At face value, the Essential is ludicrous and appears doomed to fail. But look closer and there is a lot to be optimistic about.
Another article, from The Verge, makes the argument that Essential is looking to be a niche premium brand. The ceramic and titanium body, which is impractical to manufacture at large scale, is a clear indication of that. Essential does not plan to make millions and millions of phones at a go ? if anything, it has gone the other way and looked for techniques and materials that do not scale well. That is counter-intuitive, but as the Verge feature notes, the Internet has allowed niche manufacturers to flourish.
In essence, Essential is swimming upstream here. That alone is noteworthy, since practically all other phone brands have done the opposite. I'd also add that Rubin is close to Google and that the Essential PH-1 runs vanilla Android ? clean as driven snow, according to the company. That may ensure this phone is as close to the update cycle as Google's own new Pixel phones. If that kind of thing matters to you (and it does to me, which is why I switched to an iPhone), the Essential looks like a rather sweet deal.
But will it last? I am encouraged that the company's approach is to not ape the scale-up-sell-bulk habits of the market. $699 is a lot of money, but no more than what a Samsung S8 or iPhone 7 will cost you in South Africa. The idea that it is a phone made to last for years, not slave to artificial extinction moves such as changing connectors or stopping software updates, is very appealing.
At face value, the Essential is ludicrous and appears doomed to fail. But look closer and there is a lot to be optimistic about. I've moved from sceptic to hopeful. Now, the Essential's arrival in SA is unlikely at the moment. But perhaps it can start a trend. Not everyone has Android's creator at their helm.

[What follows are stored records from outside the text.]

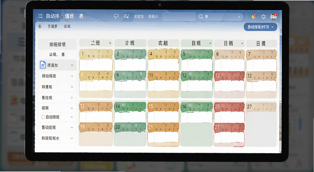Image resolution: width=314 pixels, height=172 pixels.
Task: Open the 自班 column header dropdown
Action: pyautogui.click(x=210, y=43)
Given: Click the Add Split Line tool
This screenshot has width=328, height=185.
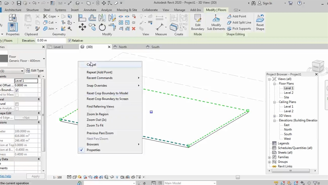Looking at the screenshot, I should coord(239,22).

I do have a major gripe: the lack of an audio jack. Aping this stupid design regression from Apple is a bad move. Yes, I can see there is a longer-play in Bluetooth headphones, such as building modern smart speaker systems into them. But I like plugging my cheap desktop speakers into my phone. Hopefully this is a misguided trend that will die soon. You don't need to kill the 3.5 jack in order to promote Bluetooth usage. Also, the Essential PH-1 does not claim to be waterproof, so what's the point? A slightly thinner phone?

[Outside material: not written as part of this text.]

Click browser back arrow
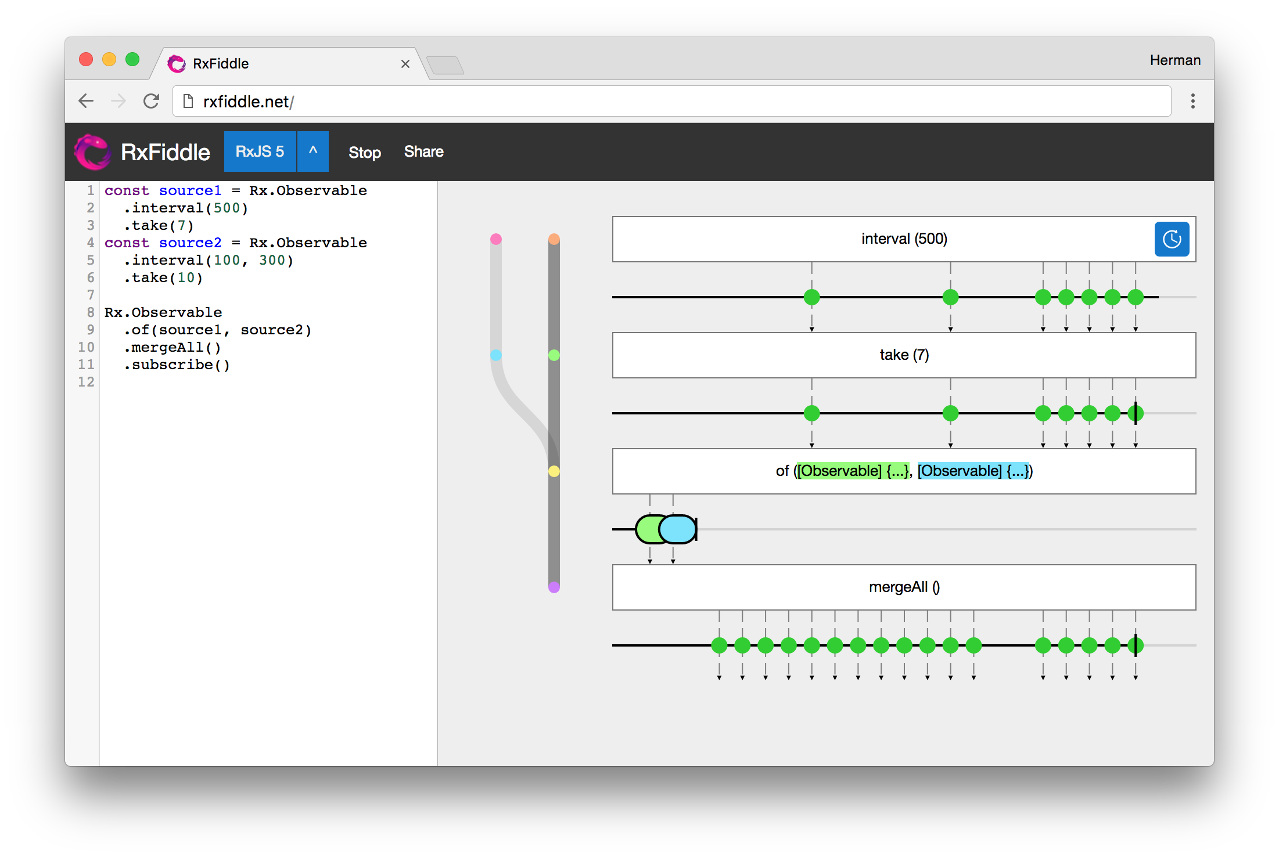1279x859 pixels. [x=86, y=101]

This concern aside, the Essential might be able to steer the Android market away from its quagmire of fractured systems and short-lived devices. It may also prove that niche mobile brands are viable, providing they are well made and backed by an appropriate distribution model.
The second coming of Android? That would be fantastic. Let's hope Essential can make it happen, or at least get the ball rolling.
* James Francis is a freelance writer whose work has appeared in several local and international publications.